PETUNJUK LATIHAN: Ulangi seluruh kutipan tentang para penentang elitisme seni kata demi kata tanpa perubahan apa pun.

KUTIPAN TEKS:
§

Para Penentang Elitisme Seni

SEANDAINYA PAMERAN SENI adalah kehidupan dan para pengunjung adalah manusianya, yang sekadar mampir, memburu nikmat, lalu segera pergi. Maka larangan terbesar dalam ‘kehidupan’ itu adalah menyentuh karya. Larangan sudah barang tentu tak ditulis dalam kitab suci, melainkan di dinding-dinding tempat pameran diselenggarakan, di bawah benda yang dipamerkan atau kadang berdiri sendiri pada plang besi, berjarak sekian centimeter dari karya yang ditampilkan.

 

Namun larangan itu tak berarti di pameran seni tahunan besutan Himpunan Mahasiswa Pendidikan Seni Rupa, Fakultas Keguruan dan Ilmu Pendidikan (FKIP) Universitas Sebelas Maret (UNS), Art Educare #8 yang digelar di Taman Budaya Surakarta (TBS) sejak 28 Maret sampai 1 April 2017.

§

BAHAN YANG DIBERIKAN:
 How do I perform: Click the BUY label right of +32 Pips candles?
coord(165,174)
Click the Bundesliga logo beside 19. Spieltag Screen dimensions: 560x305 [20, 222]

§

JAWABAN LATIHAN:
Para Penentang Elitisme Seni

SEANDAINYA PAMERAN SENI adalah kehidupan dan para pengunjung adalah manusianya, yang sekadar mampir, memburu nikmat, lalu segera pergi. Maka larangan terbesar dalam ‘kehidupan’ itu adalah menyentuh karya. Larangan sudah barang tentu tak ditulis dalam kitab suci, melainkan di dinding-dinding tempat pameran diselenggarakan, di bawah benda yang dipamerkan atau kadang berdiri sendiri pada plang besi, berjarak sekian centimeter dari karya yang ditampilkan.

 

Namun larangan itu tak berarti di pameran seni tahunan besutan Himpunan Mahasiswa Pendidikan Seni Rupa, Fakultas Keguruan dan Ilmu Pendidikan (FKIP) Universitas Sebelas Maret (UNS), Art Educare #8 yang digelar di Taman Budaya Surakarta (TBS) sejak 28 Maret sampai 1 April 2017.